朝から雨だった。頭痛を感じながら出勤。忙しさで頭痛をむりやり掻き消した、ように自身に錯覚させた、良くない働き方をした。
引越しのため、退去予定の部屋から荷物を少しずつ引き上げる作業をした。帰り道、新しい茶碗を入手した。最近の天気予報はよく当たるので昼には雨上がりの晴れた空も見られると思っていたが、一日中雨が続いて意外だった。曇天を鷺が重たそうに飛んでいた。久しぶりに少し団欒しながらテレビを見た。
最近の思索。
「具体」というキーワードを探りながらここ最近の創作をするなかで、日本の具体美術協会の具体美術宣言(1956)、ジョン・ケージの実験音楽、イヴ・クラインの青(IKB)などの制作背景に人的交流と近似の価値観や繋がりがあることを知った。改めて作品や作家の姿勢に向き合ってみると非常にハッとした。そして、彼らのいう「具体」とは何かを素人なりに図書館に通うなどして知ろうとしている(まるでまったく同じ思想を持つ作家らであるかのごとく十把一絡げに記述してしまったが、海外の作家はもちろん、具体美術協会内でも作家によって相違はあり、定義や取り組む姿勢が異なっていたようでその点も興味深い)(前衛でも具体であっても個人的に好きと感じない作品はあって、そのことも含め面白い)。
具体美術協会のような前衛芸術は近年再注目され、回顧展なども多く開かれているようだ。特に2022年は具体美術協会にとって節目の年だったらしい。わたし自身、今まで考えたこともない物性に対する姿勢に驚き、強い関心を抱いている。今のところ、
物質が精神の干渉を受けず、より純粋に物質(それ)として在ることを突き詰める/身体と心を対等に観察し、作品の物性と精神性を引き離す/精神より下位におかれる道具としての物質ではなく、それ自体が発している叫びをイノセントに表現するための行動が「具体」だ
という解釈で、自分にとって新しいチャンネルとして肯定的にこの活動を受け止めている。
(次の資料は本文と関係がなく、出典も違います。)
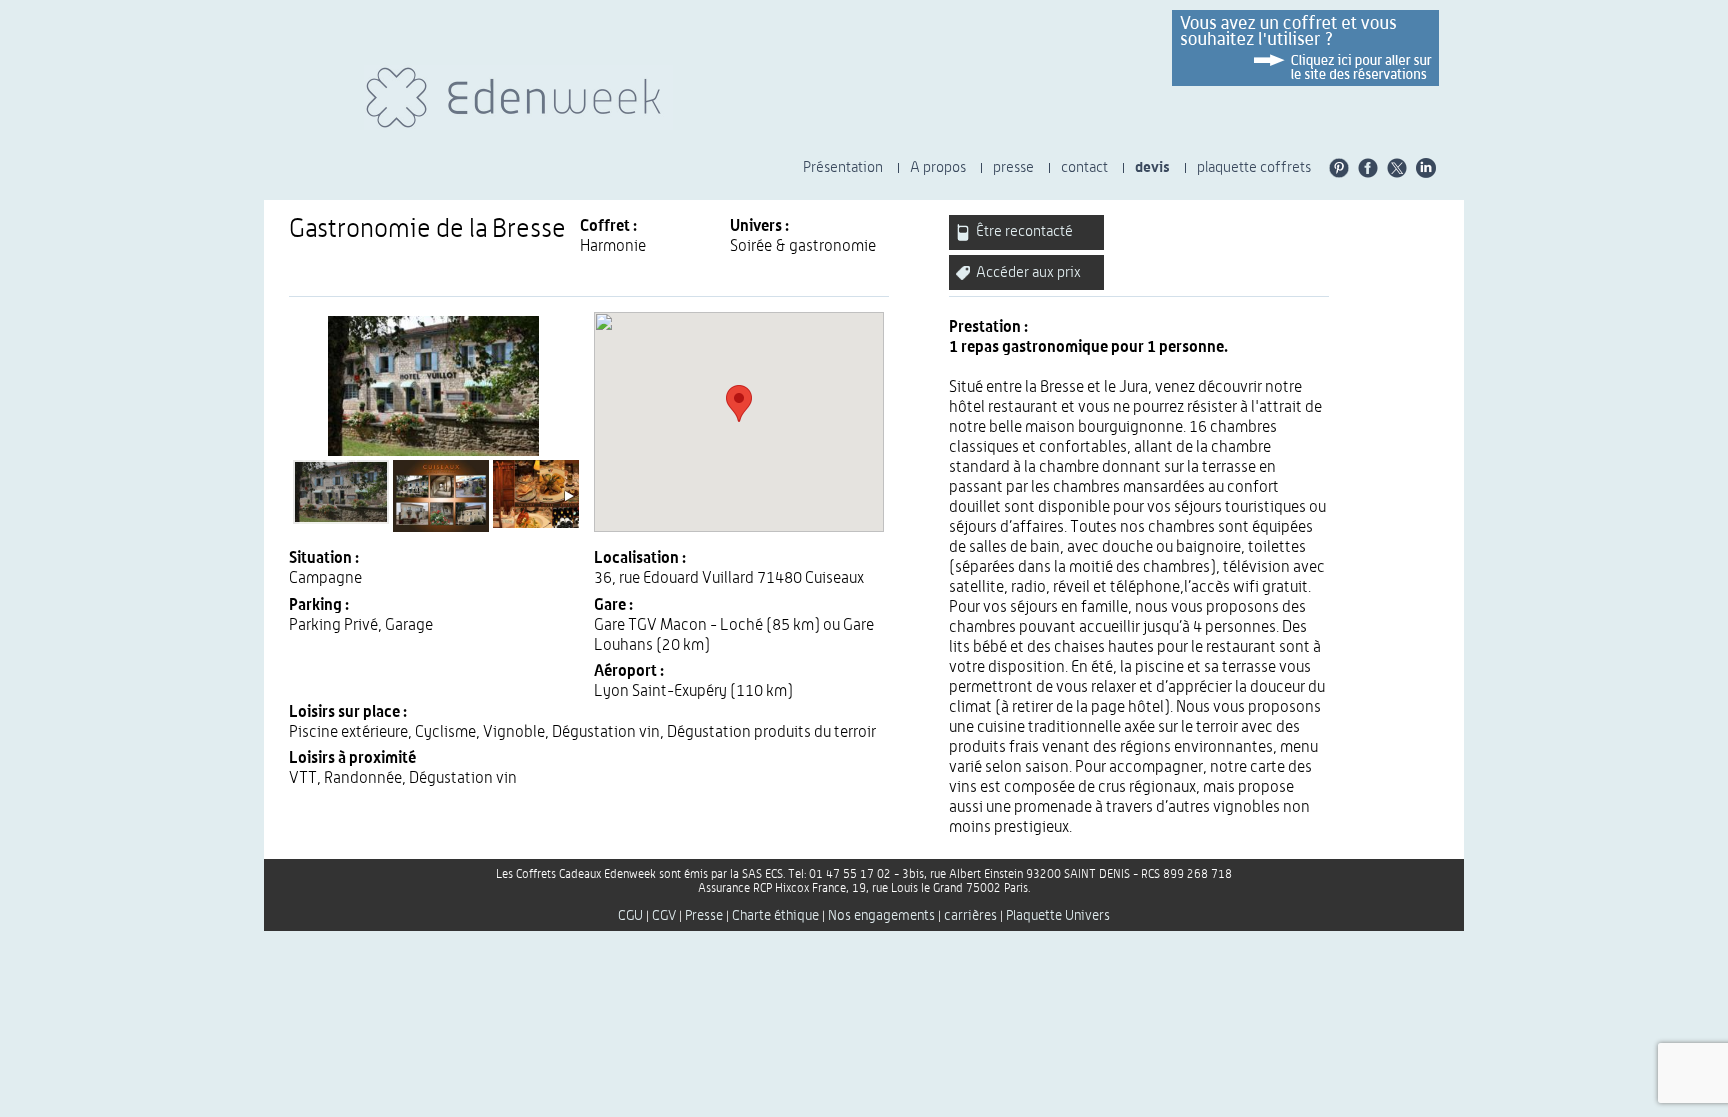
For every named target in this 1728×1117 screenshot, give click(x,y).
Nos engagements (881, 916)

第二次世界大戦後を生きた人びとの、「精神の自由」を訴えるという当時の主張・時代の肌感覚・制作目的から、既に遥か遠い現在を生きるわたしの主眼は少なからず逸脱することを前提にお話したい。
その上で、わたしは果たして、物質・ものを心や精神と同等に、あるいはそれ以上に突き詰めたことがあるだろうか/内面の表現先としていたずらに美化・醜化せず、その物性を尊重したことがあるだろうか、と省みた。心を尊重し、心を表現しようとしたことはあるが、物質の物性を表現しようとしたことなんて一度もなかったのではないか。ひとの内面や人間性を大事に思ったことがあるのなら、物質の物性も同じように唯一のものとして大切に思わないか? と言われたように感じ、大いに衝撃だった。
たとえば作品に用いる「青」から、鬱血や憂うつ、鎮静、海や青い空などのイメージへの偏りを取り払う。青が余計な意味装飾のない、単純な青として在ることは美しい。ただ青のみが一空間を占有している。青という意味のみの美。ごくシンプルな理解としては、そういうことだと思っている。
自己目的化しない。説明しない。わたしにとってそのような具体は反芸術ではなく、今まで意識すらせず軽んじてきたものへの気づきと凝視をするきっかけとなったものだ。ここから、自分の創作に吸収できるものを最大限得るべきだという感覚をビシバシ感じる。
都合の良い自己解釈が満載だと思うが(でも過去と現在進行形の事象から何を受け取るかはわたしの自由だ)、ともかくわたしはあまりにも物性を愛さず大事にしてこなかった。その一点は反省すべきだ。でなければ、わたしはごく個人的な思い込みの世界の内側から殻をつつく雛鳥にすらなれない。主観でしか生きられないことはわかっていても、外界や他者、客観といった理解の及ばない視点にトライすらせず生きる自分自身の怠慢を許すことになる。それは何か、嫌だ。
まだまだ勉強不足なので、美術界に精通する方々からすればとんだ勘違いをしているかもしれないが、学びの途上記録としてご容赦いただけたらと思う。美術作品の鑑賞はどのように捉えても自由だけれど、歴史や各作家の考え方に対しては、言語化に際しての正確さ、正しい理解というものが必要かつ存在すると思っている。だからこれからたくさん関連書籍を読みたいし、作品にも触れたい。